== Required work ==
An exact copy of all the data, minus the images, is required.
[Data in this exercise — start]
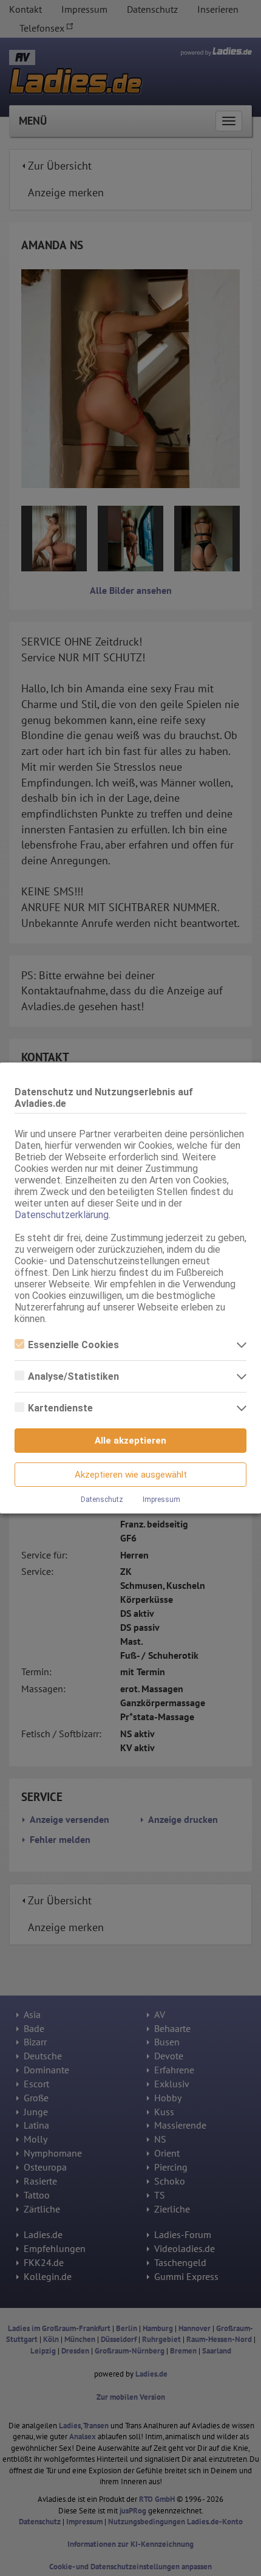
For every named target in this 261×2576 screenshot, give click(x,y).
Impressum (161, 1499)
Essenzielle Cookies (73, 1345)
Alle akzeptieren (130, 1440)
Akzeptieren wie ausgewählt (131, 1474)
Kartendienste (60, 1408)
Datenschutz (102, 1499)
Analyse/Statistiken (73, 1376)
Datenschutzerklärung (62, 1215)
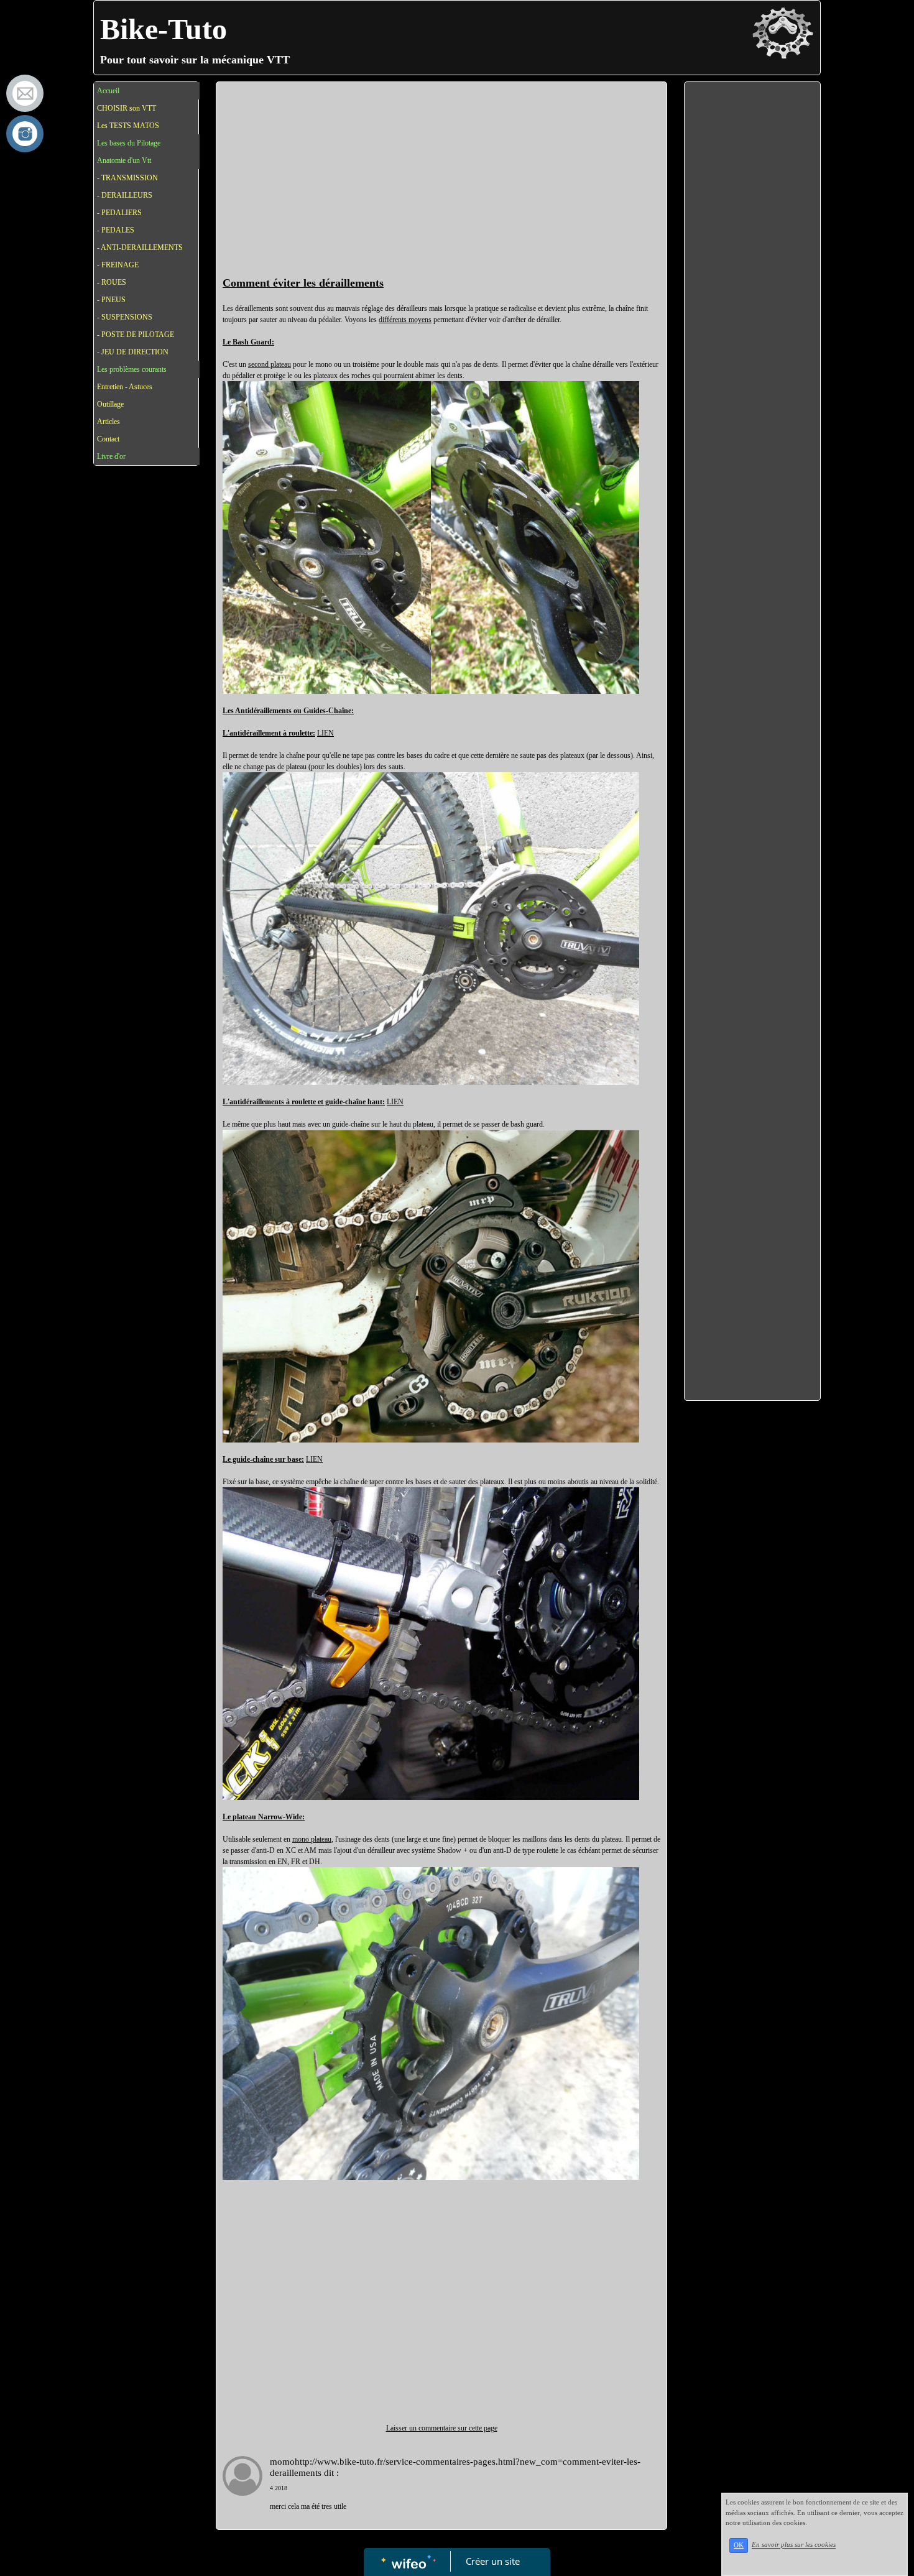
[Data in this exercise — finish]
== Answer space ==
For every named target in this 261×2576 screenshot, give click(x,y).
Impressum (161, 1499)
Essenzielle Cookies (73, 1345)
Alle akzeptieren (130, 1440)
Akzeptieren wie ausgewählt (131, 1474)
Kartendienste (60, 1408)
Datenschutz (102, 1499)
Analyse/Statistiken (73, 1376)
Datenschutzerklärung (62, 1215)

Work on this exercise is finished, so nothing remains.